FRAGMENTO CITADO:
- - - - -

Espejo de papel

Almudena, Balcells en el tren de los deseos

Esas dos mujeres, ambas con la gallardía que da la belleza interior, protagonizan casi juntas el afecto que se les debe: una en Barcelona, otra en Madrid

Varias personas caminan frente a la placa de la nueva denominación de la estación Madrid Puerta de Atocha Almudena Grandes.

Varias personas caminan frente a la placa de la nueva denominación de la estación Madrid Puerta de Atocha Almudena Grandes. / EP

Juan Cruz

Juan Cruz

Hermoso encuentro hubiera sido, pero desde hace rato no hay otro remedio que imaginarlo. Carmen Balcells, la agente literaria que le torció el brazo a la historia y puso a los españoles a ocuparse de la literatura hispanoamericana como mandan los cánones de la mejor historia de la ficción, y Almudena Grandes, que le cambió la cara a la discordia española para hacer que aquellos que fueron vencidos tuvieran la merecida gloria de la solidaridad.

Esas dos mujeres, ambas con la gallardía que da la belleza interior, no la que se ve, la que se escucha, la que se siente. Esas dos mujeres juntas, por ejemplo, por una estación de tren, por una plaza, por un amor, por amores literarios o vitales, protagonizando casi juntas el afecto que se les debe, la admiración que se han ganado, una en Barcelona, de la que fue reina, otra en Madrid, su reino era también de este mundo.

Balcells murió en 2015. Callada de madrugada, después de haber hecho todas las tareas, y las que le faltaban. Fue una vida arrojada, bellísima, sobre cuyos ángulos más apetitosos guardaba silencio, porque su silencio valía oro, que ella quería para sus autores. Almudena murió más acá, cerca del covid, en 2021, hace nada. Su rescoldo, como el de Carmen, persiste como una voz que estuviéramos oyendo, al teléfono, en los taxis, en las zonas de confort o de diversión o de trabajo, siempre esperadas, siempre solicitados por el bramido tranquilo de la amistad.

Carmen era de estar en casa, en aquella casa de la que hizo una especie de archivo general de los secretos, desde donde saludaba, por ejemplo, a aquellos que fueron sus cuates, cuando éstos se iban yendo, como Manuel Vázquez Montalbán, que fue como su ahijado y como su hijo. Almudena era más de jarana. Iba siempre donde la amistad ofrecía vino o risa, y era ella la que más reía. Reía, a veces, eso se veía en la cara, para que los otros fueran felices, pues era generosa y leal como si de ambas medicinas hubiera tomado para regalar a todos los suyos (y a los que vinieran) la inteligencia de lo que había descubriendo de una historia que compartió luego en literatura (y en la vida).

- - - - -

DATOS PROPORCIONADOS:
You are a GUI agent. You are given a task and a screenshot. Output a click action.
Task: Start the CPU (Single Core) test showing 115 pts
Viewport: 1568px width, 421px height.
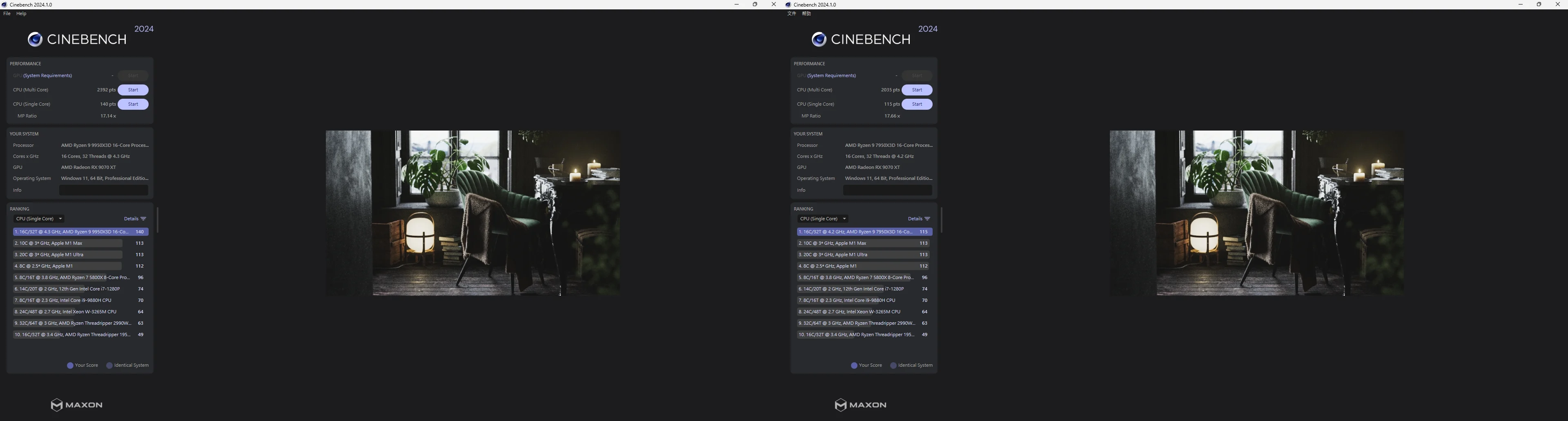[x=917, y=104]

- - - - -

TAREA PENDIENTE A: En el artículo sobre Carmen Balcells y Almudena Grandes, ¿en qué año murió Balcells?
TAREA PENDIENTE B: Copia literalmente el pasaje del artículo sobre Carmen Balcells y Almudena Grandes que va de "Hermoso encuentro hubiera" a "de la solidaridad.", ambos incluidos.
TAREA PENDIENTE C: Escribe lo que sigue en el artículo sobre Carmen Balcells y Almudena Grandes, a partir de su última frase.

RESPUESTA ESPERADA A: En 2015.

RESPUESTA ESPERADA B:
Hermoso encuentro hubiera sido, pero desde hace rato no hay otro remedio que imaginarlo. Carmen Balcells, la agente literaria que le torció el brazo a la historia y puso a los españoles a ocuparse de la literatura hispanoamericana como mandan los cánones de la mejor historia de la ficción, y Almudena Grandes, que le cambió la cara a la discordia española para hacer que aquellos que fueron vencidos tuvieran la merecida gloria de la solidaridad.

RESPUESTA ESPERADA C:
Dos personajes. Una vez, en Barcelona, yendo hacia un avión, desde la Feria del Libro de Sant Jordi, la vi a Almudena Grandes como triste o melancólica en el borde de atrás. Parecía como que estaba haciendo residir su cabeza en otro proyecto, en otra vida, algo le estaba pasando. La intuición que me prestó seguramente me hizo hacerle esta pregunta:

¿Es que te estás enamorando?

Me miró como si yo fuera jíbaro, y en un momento me lo contó todo, hasta que dijo el nombre propio.

El nombre propio ya lo saben ustedes. Ahora, por ejemplo, el poeta Luis García Montero, aquel amor que por ella hubiera comprado (como la Balcells: era muy de ese transporte) toda la tropa de taxis de Madrid, Barcelona o Granada, pongo por caso, es el protagonista de un éxito mayor de su apuesta por este país y su futuro literario. Pues a él se debe en parte buena (en la parte buena) el éxito del Congreso de la Lengua habido en Cádiz, patria también de quien se enamoró de él. Por ir tras ella él hubiera comprado una flota, y de hecho sus palabras sobre ella, sus libros de poemas, sus dedicatorias, lo que dice de ella, y lo que la canta, es un homenaje que cada día agranda más la figura de esa mujer que, echándose hacia atrás el pelo y la cabeza, me dijo:

- Y se llama Luis García Montero.

Para reír enseguida porque esa era la verdad, no era un seudónimo.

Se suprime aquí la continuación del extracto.